Collection entries:

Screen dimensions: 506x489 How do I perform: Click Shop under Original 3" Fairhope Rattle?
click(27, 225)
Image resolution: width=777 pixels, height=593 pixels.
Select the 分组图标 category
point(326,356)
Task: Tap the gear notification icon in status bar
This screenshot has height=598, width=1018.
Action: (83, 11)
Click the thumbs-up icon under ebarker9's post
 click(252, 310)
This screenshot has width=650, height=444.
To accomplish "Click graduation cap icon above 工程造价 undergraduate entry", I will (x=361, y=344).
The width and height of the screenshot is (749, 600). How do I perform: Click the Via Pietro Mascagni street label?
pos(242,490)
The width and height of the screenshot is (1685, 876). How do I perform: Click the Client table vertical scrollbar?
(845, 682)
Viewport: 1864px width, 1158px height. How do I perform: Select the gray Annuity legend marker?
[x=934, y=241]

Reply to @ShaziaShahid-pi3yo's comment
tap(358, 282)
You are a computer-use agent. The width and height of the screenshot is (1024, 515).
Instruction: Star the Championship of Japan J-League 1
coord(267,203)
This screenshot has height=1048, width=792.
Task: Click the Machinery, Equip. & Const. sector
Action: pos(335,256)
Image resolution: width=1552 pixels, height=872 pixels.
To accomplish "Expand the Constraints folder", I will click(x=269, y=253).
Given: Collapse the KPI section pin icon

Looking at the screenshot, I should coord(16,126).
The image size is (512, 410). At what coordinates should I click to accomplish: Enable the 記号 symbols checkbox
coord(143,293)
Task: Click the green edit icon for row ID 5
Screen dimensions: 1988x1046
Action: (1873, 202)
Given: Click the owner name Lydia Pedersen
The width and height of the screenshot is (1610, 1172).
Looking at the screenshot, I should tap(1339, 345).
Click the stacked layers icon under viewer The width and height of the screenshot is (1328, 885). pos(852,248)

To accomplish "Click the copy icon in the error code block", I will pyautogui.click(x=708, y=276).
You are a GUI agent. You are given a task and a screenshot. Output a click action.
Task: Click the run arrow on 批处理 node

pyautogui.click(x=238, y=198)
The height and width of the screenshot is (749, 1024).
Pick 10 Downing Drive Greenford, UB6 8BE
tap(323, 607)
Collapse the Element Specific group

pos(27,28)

■ **What is being asked**:
If a line of the entries above holds "will", count it, then report the total alone.

■ **Solution to this problem**:
3